┌──
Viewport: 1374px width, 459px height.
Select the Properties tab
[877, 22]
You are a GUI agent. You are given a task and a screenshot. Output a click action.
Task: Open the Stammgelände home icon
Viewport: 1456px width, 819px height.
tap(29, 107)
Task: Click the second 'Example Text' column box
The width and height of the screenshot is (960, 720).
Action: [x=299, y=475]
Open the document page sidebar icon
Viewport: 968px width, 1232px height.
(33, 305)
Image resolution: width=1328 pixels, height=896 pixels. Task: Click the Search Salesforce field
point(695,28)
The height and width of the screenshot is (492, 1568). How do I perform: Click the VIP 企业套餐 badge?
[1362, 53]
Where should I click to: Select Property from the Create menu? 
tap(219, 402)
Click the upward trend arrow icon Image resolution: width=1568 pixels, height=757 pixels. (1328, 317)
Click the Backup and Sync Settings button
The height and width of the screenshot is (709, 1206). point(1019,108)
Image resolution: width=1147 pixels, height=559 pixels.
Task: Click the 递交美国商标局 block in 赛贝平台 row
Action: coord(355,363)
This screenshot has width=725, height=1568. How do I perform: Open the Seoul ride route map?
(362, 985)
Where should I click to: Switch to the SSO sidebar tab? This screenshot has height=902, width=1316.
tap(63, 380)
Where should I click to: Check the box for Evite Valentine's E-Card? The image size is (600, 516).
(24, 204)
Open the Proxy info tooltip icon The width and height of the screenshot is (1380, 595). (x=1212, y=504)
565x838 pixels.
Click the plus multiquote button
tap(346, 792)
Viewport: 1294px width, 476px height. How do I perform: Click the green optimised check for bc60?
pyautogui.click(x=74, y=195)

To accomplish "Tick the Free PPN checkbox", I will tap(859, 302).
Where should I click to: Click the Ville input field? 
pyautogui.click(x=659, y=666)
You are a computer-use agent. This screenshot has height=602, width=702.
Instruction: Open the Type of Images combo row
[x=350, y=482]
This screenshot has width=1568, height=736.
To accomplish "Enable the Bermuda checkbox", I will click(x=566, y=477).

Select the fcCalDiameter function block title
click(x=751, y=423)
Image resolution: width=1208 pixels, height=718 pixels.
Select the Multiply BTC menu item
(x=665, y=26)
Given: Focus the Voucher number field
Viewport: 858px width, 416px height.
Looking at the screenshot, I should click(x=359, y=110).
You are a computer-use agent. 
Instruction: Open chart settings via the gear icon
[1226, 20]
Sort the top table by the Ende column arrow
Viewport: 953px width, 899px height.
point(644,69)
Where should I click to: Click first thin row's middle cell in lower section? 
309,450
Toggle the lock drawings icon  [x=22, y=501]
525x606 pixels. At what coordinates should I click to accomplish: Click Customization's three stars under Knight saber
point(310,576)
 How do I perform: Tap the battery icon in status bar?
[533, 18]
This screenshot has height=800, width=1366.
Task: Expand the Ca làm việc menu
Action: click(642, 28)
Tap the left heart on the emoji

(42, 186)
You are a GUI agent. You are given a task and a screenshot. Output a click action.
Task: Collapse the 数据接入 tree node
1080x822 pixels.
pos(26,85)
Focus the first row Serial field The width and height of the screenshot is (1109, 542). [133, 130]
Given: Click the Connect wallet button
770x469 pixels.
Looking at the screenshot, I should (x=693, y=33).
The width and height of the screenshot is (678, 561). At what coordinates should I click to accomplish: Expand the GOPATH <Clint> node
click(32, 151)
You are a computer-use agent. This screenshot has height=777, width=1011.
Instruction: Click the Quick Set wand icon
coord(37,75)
└──
• **The task**: The lines to copy run from the one containing "Instruction: Open chart" through the last line above. Copy them exactly and include nothing else.

• **Task solution**:
Instruction: Open chart settings via the gear icon
[1226, 20]
Sort the top table by the Ende column arrow
Viewport: 953px width, 899px height.
point(644,69)
Where should I click to: Click first thin row's middle cell in lower section? 
309,450
Toggle the lock drawings icon  [x=22, y=501]
525x606 pixels. At what coordinates should I click to accomplish: Click Customization's three stars under Knight saber
point(310,576)
 How do I perform: Tap the battery icon in status bar?
[533, 18]
This screenshot has height=800, width=1366.
Task: Expand the Ca làm việc menu
Action: click(642, 28)
Tap the left heart on the emoji

(42, 186)
You are a GUI agent. You are given a task and a screenshot. Output a click action.
Task: Collapse the 数据接入 tree node
1080x822 pixels.
pos(26,85)
Focus the first row Serial field The width and height of the screenshot is (1109, 542). [133, 130]
Given: Click the Connect wallet button
770x469 pixels.
Looking at the screenshot, I should (x=693, y=33).
The width and height of the screenshot is (678, 561). At what coordinates should I click to accomplish: Expand the GOPATH <Clint> node
click(32, 151)
You are a computer-use agent. This screenshot has height=777, width=1011.
Instruction: Click the Quick Set wand icon
coord(37,75)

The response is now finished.